President Joe Biden's $1.9 trillion Covid-19 relief bill cleared its final congressional hurdle Wednesday, with the House passing the bill on an 220 to 211 vote, sending it to the president for his signature.
The vote caps a nearly two-month sprint from the time Biden first unveiled his American Rescue Plan through tough negotiations in the Senate to its final approval largely in the form it was first proposed. Biden plans to sign the legislation on Friday.
The bill is a major political victory for the new president, displaying his influence over a Democratic Party in control of Congress by the thinnest of margins.
At the same time, the partisan divide over the bill foreshadows the difficulty Biden will have in enacting the multi-trillion dollar, longer-term economic program he wants later this year.
Most Americans will be receiving direct payments of $1,400, with checks going out within days. The bill provides new health-insurance subsidies and child-tax credits, while extending $300 per week supplemental unemployment benefits into September.
There's also $360 billion for state and local governments, a bailout for troubled union pensions and funds to ramp up vaccinations and school re-openings.

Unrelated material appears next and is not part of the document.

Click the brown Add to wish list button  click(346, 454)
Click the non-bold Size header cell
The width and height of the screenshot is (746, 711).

"Tomorrow will make one year since the coronavirus was declared a public health emergency by the World Health Organization," House Speaker Nancy Pelosi said as debate concluded. "Since that day nearly 30 million Americans have become infected, over half a million Americans have died–more lives than were lost in combat in all of America's wars against foreign enemies combined."
"This legislation puts nearly $1 trillion in the pockets of the American people," she said. "I join President Biden in his promise: help is on the way."

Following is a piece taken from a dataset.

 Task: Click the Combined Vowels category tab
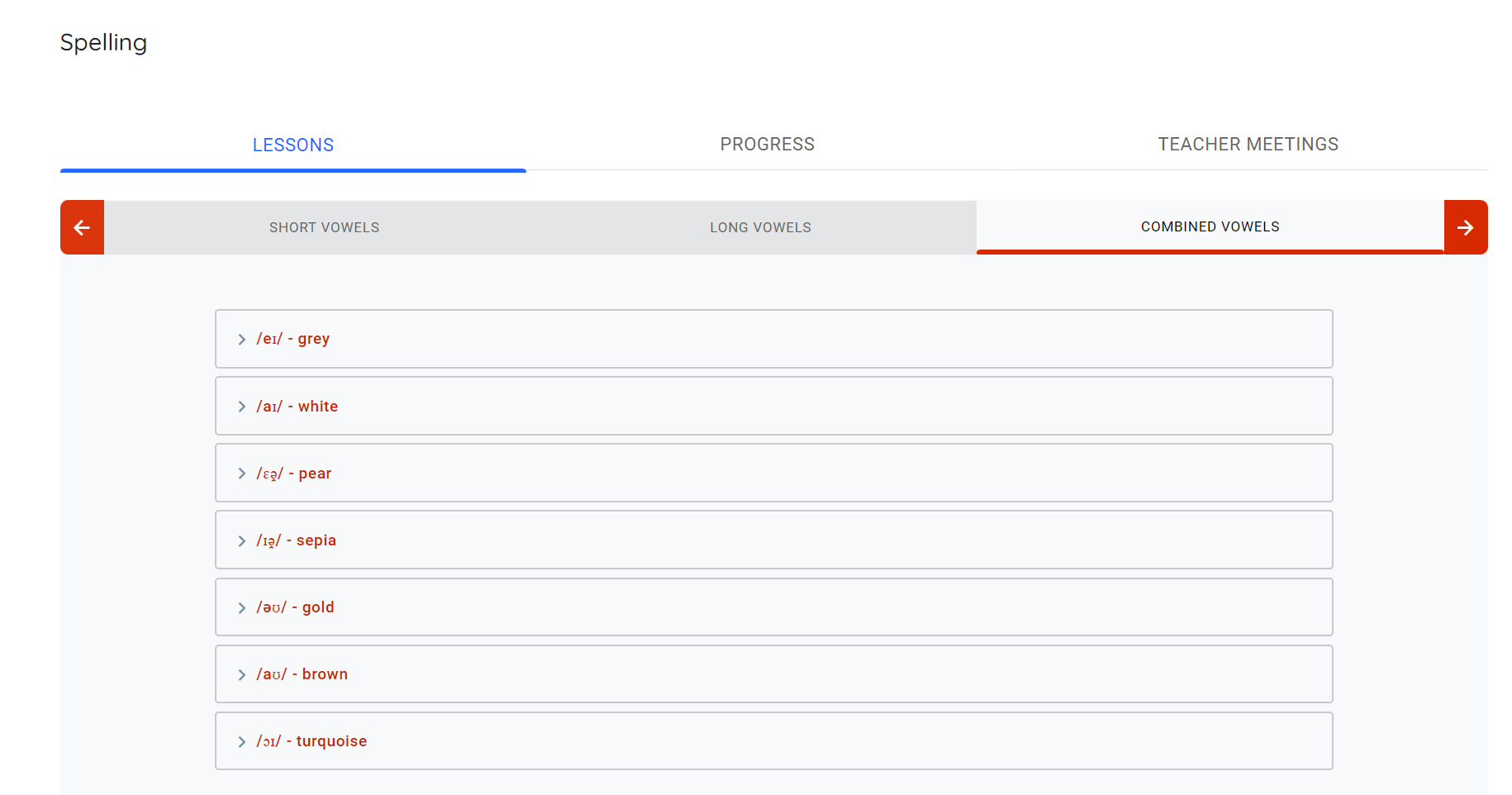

White House press secretary Jen Psaki said the administration will be "moving full speed ahead on the implementation of the bill."
GOP Opposition
The legislation passed without a single Republican vote in either the House or Senate, in sharp contrast to the bipartisan five previous bipartisan Covid-19 bills enacted under President Donald Trump, before the pandemic began retreating amid the current vaccination drive.
Representative Jared Golden of Maine was the lone Democratic no vote. He also had voted against the version that passed the House earlier.
Republicans blasted Biden, Pelosi and Senate Majority Leader Chuck Schumer for rejecting more modest proposals. With the economy already on the rebound, they said the aid bill was excessive and will escalate financial risks.
"You can't just keep adding mountains of debt at hundreds of billions at a time" without consequence, said Steve Scalise of Louisiana, the No. 2 House Republican. "When you look at the priorities of Speaker Pelosi, it's to spend as much money as quickly as possible on her socialist agenda."
A group of 11 Republican senators said they could support a $650 billion stimulus bill, with more narrowly targeted benefits and a focus on anti-virus efforts. Biden hosted most of them at the Oval Office, only to conclude the gulf between them was too large to try to bridge.
Potential Growth Impact
The bill is far bigger than initial Wall Street expectations of what could be accomplished in a closely divided Congress. Economists this week were upping their projections for growth to incorporate the impact.
Morgan Stanley on Tuesday raised their 2021 forecast for U.S. economic growth to 7.3%, a pace unsurpassed since the Korean War boom in 1951.
The nonpartisan Congressional Budget Office estimated that $1.1 trillion of spending under the relief bill would go out this year, with a further $476 billion coming in 2022.